═══ TEXTE SOURCE ═══

Issue de la collection Claudine et Jean-Marc Salomon, la sculpture Still Standing est présentée pour la première fois dans l’espace public de la ville d’Annecy. Un corps dressé et figé dans une verticalité vertigineuse, une présence silencieuse au bord de la chute, la silhouette érigée dialogue avec le paysage urbain et le monde qu’elle surplombe.

Annecy Paysages : "Still Standing"

© Priscille Depinay / "Still Standing" d’Antony Gormley

Un parcours ouvert à tous les regards

Annecy Paysages a toujours misé sur l’accessibilité au gré de ce parcours libre et gratuit qui peut se découvrir à pied, à vélo, seul, en famille ou entre amis. Loin de ne s’adresser qu’aux amateurs d’art, Annecy Paysages offre la perspective de (re)découvrir Annecy autrement. À la manière d’un théâtre vivant, la ville, la nature et la création s’entrelacent et il suffit d’ouvrir les yeux et de prendre le temps de s’arrêter pour avoir accès à une lecture différente de l’espace… et alors laisser ses sens et son imaginaire déborder.

═══ LIGNES DE DONNÉES ═══

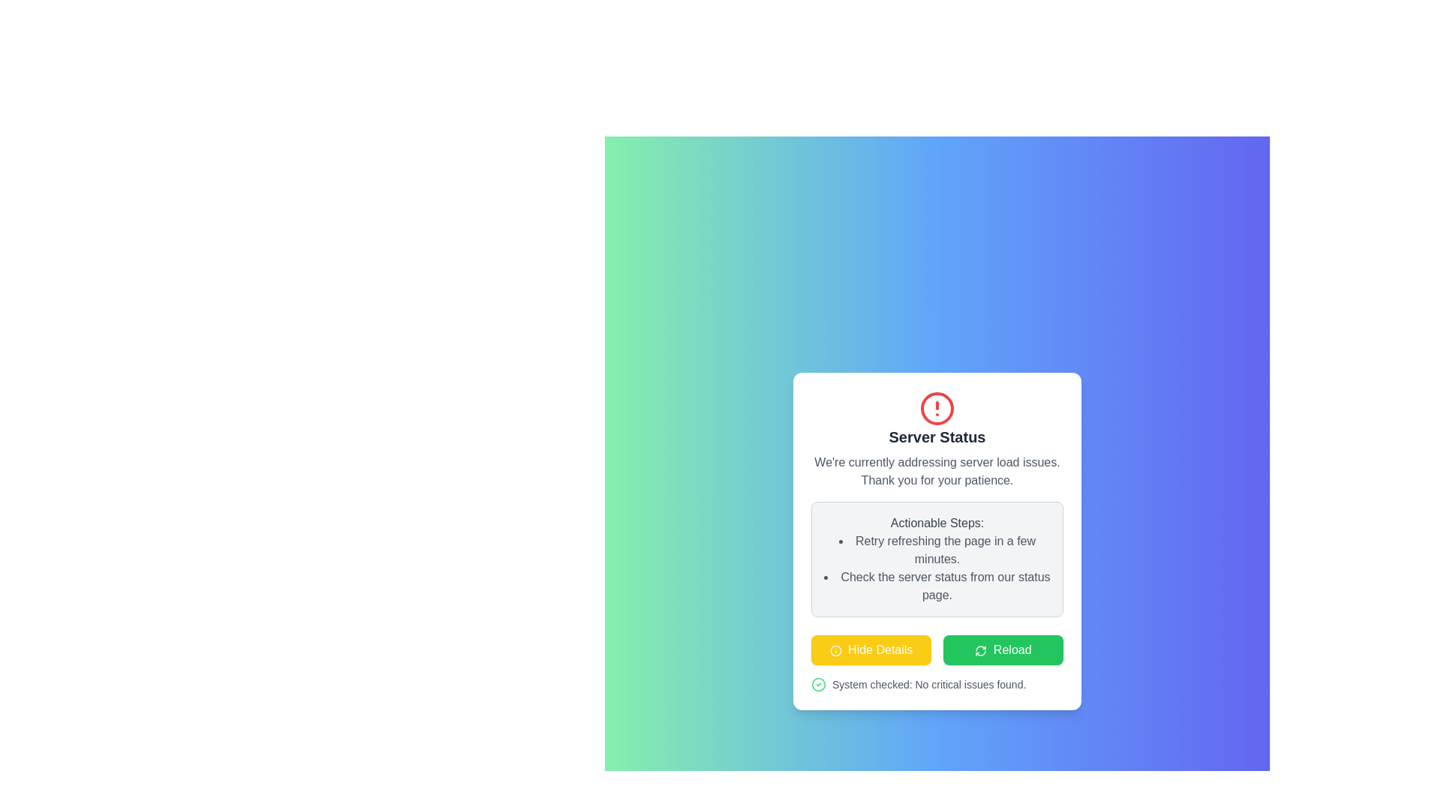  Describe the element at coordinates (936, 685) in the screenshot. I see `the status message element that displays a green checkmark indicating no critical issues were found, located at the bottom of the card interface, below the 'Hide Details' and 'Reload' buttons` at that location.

═══

• **CONSIGNES DE L'EXERCICE**
**a)** Dans le texte source, de quelle collection la sculpture Still Standing est-elle issue ?
**b)** Recopiez le passage du texte source qui commence par « Annecy Paysages a » et se poursuit jusqu'à « son imaginaire déborder. ».

• **RÉPONSES AUX CONSIGNES**
**a)** De la collection Claudine et Jean-Marc Salomon.

**b)**
Annecy Paysages a toujours misé sur l’accessibilité au gré de ce parcours libre et gratuit qui peut se découvrir à pied, à vélo, seul, en famille ou entre amis. Loin de ne s’adresser qu’aux amateurs d’art, Annecy Paysages offre la perspective de (re)découvrir Annecy autrement. À la manière d’un théâtre vivant, la ville, la nature et la création s’entrelacent et il suffit d’ouvrir les yeux et de prendre le temps de s’arrêter pour avoir accès à une lecture différente de l’espace… et alors laisser ses sens et son imaginaire déborder.